=== Instructions to follow ===
Each line of the listing where "Choose" appears should be reported.

=== Records for processing ===
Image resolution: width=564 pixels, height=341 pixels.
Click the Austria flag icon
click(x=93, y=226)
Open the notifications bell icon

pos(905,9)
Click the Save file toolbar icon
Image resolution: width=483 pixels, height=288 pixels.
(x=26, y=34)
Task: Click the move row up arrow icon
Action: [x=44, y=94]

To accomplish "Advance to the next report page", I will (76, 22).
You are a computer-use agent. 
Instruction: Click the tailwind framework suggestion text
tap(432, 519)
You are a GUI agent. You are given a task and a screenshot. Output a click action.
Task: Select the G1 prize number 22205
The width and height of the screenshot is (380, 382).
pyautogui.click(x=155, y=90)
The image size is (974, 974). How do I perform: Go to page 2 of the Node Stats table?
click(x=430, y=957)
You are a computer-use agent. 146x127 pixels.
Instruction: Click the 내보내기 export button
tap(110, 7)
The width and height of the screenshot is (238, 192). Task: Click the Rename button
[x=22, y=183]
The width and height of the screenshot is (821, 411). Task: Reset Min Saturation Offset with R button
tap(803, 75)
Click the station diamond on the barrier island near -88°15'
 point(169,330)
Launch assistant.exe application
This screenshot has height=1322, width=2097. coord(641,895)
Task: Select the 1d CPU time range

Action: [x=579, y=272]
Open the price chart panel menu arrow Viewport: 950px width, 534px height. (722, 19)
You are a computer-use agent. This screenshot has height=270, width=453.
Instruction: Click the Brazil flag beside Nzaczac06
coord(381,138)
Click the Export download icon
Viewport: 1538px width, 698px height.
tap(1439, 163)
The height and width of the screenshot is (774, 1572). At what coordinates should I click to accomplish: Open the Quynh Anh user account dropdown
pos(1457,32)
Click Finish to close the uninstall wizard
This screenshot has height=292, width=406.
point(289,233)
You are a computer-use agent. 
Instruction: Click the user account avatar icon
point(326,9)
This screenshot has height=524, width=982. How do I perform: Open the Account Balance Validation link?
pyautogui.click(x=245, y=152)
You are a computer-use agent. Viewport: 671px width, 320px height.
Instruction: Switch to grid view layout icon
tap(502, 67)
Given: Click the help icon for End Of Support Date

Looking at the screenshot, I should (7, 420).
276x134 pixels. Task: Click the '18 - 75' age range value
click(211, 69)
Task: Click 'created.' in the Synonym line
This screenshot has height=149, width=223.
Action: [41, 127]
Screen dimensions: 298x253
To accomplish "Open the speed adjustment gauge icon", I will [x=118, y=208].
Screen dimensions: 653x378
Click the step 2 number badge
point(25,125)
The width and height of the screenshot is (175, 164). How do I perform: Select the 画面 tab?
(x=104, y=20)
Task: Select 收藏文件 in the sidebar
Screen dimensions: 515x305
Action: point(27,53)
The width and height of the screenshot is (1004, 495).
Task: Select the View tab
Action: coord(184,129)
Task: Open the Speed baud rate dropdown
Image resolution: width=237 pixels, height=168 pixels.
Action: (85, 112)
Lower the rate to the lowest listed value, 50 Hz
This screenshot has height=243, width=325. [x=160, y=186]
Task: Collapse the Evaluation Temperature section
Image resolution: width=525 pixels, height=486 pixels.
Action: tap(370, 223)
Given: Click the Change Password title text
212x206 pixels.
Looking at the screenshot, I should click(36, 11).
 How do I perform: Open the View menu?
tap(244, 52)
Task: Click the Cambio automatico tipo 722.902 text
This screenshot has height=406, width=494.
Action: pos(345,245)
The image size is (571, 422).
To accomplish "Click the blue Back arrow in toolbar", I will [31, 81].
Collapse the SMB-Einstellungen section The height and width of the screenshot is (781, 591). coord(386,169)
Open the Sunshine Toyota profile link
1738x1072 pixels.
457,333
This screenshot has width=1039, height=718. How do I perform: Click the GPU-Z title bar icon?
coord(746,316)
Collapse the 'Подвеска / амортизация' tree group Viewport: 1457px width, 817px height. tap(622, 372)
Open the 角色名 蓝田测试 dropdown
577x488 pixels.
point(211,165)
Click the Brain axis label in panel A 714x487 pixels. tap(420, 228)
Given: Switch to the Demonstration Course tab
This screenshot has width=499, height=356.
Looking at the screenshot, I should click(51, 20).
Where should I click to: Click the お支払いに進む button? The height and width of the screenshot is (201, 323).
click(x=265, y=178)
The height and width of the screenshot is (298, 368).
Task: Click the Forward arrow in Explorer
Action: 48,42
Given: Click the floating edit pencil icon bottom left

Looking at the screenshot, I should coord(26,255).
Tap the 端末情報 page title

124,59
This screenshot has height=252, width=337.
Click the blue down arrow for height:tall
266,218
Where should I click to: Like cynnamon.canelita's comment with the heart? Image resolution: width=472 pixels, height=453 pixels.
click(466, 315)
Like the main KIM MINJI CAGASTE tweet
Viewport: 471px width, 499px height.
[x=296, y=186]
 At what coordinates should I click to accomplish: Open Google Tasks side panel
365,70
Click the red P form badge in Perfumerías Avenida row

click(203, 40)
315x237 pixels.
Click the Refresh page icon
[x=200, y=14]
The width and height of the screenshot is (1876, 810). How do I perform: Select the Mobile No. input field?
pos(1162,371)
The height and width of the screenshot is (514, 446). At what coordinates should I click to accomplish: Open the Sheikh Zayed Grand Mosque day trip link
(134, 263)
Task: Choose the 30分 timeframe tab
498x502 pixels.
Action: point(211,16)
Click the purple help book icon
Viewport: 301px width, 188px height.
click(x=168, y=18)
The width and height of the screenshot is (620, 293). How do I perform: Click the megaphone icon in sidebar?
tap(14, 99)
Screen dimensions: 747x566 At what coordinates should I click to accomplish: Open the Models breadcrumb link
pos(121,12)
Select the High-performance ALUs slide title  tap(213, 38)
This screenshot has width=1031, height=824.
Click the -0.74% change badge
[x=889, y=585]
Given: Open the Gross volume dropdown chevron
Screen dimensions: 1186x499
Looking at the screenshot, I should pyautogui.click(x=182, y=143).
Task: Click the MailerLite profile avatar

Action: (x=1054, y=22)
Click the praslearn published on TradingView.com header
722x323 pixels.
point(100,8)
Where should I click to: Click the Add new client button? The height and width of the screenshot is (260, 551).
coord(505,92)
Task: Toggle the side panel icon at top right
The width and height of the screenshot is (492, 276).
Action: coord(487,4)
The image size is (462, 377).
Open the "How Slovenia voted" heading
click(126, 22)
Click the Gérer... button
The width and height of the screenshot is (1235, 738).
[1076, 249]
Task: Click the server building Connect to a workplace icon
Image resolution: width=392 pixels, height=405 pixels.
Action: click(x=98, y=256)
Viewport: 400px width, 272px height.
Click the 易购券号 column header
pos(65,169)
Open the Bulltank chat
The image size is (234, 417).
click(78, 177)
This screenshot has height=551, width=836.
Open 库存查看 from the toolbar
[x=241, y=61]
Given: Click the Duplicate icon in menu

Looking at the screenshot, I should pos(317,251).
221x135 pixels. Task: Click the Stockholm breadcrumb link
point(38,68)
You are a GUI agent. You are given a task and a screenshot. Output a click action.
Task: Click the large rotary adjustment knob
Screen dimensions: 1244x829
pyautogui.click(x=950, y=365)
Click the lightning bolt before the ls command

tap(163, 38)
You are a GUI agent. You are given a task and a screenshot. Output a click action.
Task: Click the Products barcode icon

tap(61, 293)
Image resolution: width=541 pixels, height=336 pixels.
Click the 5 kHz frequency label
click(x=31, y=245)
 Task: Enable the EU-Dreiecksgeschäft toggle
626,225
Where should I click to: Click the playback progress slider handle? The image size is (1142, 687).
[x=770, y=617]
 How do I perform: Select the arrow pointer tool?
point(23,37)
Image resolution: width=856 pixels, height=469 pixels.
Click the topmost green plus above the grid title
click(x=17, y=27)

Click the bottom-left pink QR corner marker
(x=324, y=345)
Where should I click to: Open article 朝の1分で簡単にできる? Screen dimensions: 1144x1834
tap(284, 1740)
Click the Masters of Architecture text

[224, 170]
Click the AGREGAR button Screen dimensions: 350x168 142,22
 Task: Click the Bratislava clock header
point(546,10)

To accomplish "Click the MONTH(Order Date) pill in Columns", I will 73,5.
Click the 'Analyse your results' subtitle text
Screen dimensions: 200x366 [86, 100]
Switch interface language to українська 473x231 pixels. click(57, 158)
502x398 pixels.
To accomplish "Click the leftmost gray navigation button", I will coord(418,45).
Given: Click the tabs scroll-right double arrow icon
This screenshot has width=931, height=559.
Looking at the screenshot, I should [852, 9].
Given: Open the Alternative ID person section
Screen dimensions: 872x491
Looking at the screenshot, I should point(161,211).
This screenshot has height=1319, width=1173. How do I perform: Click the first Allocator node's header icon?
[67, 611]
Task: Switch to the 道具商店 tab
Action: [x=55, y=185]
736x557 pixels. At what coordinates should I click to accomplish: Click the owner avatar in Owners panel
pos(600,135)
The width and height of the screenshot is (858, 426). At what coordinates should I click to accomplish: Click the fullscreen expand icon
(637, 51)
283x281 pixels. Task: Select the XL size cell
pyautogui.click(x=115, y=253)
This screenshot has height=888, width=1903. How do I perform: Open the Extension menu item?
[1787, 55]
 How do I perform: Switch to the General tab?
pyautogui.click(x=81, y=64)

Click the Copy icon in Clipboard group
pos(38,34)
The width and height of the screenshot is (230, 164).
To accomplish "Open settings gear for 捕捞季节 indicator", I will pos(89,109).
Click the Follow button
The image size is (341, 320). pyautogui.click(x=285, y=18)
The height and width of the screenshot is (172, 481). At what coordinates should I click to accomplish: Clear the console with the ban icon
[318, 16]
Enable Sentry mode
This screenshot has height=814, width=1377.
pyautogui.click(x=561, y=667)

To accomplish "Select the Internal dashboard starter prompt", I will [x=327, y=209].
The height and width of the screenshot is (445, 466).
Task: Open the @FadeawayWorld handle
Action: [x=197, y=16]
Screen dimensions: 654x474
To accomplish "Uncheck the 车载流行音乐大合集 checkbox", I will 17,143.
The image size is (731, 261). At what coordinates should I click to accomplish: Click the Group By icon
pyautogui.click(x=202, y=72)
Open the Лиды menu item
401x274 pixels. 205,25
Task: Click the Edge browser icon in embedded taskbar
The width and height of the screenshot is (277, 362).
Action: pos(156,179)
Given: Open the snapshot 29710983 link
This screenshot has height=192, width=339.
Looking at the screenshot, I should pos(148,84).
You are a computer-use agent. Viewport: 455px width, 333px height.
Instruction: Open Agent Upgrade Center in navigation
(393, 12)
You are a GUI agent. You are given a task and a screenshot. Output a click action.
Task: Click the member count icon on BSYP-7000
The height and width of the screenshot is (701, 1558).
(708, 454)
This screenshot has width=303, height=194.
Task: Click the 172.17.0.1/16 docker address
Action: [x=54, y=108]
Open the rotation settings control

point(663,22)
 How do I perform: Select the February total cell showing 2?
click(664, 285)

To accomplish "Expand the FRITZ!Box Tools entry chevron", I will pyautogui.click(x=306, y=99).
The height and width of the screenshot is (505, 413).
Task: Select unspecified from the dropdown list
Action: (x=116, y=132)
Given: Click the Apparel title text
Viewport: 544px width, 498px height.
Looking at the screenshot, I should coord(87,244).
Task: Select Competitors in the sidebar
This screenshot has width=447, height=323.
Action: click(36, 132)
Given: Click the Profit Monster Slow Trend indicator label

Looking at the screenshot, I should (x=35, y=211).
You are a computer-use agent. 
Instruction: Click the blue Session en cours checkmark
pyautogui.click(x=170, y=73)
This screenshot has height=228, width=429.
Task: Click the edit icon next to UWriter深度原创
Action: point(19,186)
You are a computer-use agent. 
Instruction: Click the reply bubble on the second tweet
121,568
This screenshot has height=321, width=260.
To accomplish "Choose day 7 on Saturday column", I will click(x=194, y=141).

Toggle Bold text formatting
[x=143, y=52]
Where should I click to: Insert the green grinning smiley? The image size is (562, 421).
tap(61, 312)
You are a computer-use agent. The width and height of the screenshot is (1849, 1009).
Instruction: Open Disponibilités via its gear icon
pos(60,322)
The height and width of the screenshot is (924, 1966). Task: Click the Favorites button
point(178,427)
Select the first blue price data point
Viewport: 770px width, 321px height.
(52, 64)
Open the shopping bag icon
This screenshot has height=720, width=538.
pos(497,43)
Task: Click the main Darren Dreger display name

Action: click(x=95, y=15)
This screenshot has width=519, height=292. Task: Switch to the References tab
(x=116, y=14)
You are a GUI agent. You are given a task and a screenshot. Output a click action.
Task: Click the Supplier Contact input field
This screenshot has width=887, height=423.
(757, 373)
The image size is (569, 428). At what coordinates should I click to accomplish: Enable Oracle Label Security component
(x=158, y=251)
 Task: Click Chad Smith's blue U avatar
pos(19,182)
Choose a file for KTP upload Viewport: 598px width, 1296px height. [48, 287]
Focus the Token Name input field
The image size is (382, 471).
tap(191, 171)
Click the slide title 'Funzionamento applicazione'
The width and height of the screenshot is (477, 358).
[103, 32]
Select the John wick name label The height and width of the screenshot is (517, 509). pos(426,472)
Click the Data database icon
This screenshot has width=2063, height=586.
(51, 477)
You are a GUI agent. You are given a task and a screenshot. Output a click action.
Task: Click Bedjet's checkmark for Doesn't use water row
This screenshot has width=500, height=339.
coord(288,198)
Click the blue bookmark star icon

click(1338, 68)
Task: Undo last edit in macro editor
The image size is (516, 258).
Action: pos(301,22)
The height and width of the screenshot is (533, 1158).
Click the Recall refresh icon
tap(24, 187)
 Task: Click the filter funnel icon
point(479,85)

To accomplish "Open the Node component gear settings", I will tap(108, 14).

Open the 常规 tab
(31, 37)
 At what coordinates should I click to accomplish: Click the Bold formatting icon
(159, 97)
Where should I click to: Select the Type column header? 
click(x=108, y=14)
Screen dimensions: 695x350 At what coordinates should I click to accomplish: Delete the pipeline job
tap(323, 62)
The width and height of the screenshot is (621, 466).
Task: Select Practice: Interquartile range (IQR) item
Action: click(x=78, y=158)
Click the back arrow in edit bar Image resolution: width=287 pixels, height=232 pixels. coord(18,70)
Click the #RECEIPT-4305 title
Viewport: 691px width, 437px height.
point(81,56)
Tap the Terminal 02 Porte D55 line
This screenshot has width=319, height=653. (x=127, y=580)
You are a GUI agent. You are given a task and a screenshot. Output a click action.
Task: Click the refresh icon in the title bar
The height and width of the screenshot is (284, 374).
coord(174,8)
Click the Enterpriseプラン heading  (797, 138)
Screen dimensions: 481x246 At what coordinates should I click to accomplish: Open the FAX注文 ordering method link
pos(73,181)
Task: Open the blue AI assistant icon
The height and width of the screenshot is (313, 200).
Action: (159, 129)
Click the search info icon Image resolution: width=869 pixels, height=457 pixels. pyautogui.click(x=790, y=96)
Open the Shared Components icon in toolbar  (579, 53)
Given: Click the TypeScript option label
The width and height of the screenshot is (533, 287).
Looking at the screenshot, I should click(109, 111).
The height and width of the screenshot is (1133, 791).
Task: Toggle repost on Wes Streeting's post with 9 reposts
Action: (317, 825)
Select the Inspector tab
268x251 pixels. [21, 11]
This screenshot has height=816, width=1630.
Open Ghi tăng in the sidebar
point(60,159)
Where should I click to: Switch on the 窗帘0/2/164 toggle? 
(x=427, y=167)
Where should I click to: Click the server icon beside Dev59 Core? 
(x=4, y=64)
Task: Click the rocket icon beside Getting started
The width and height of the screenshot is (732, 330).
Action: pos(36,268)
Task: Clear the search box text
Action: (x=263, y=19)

=== Task result ===
Task: Choose the 30分 timeframe tab
To accomplish "Choose day 7 on Saturday column", I will click(x=194, y=141).
Choose a file for KTP upload Viewport: 598px width, 1296px height. [48, 287]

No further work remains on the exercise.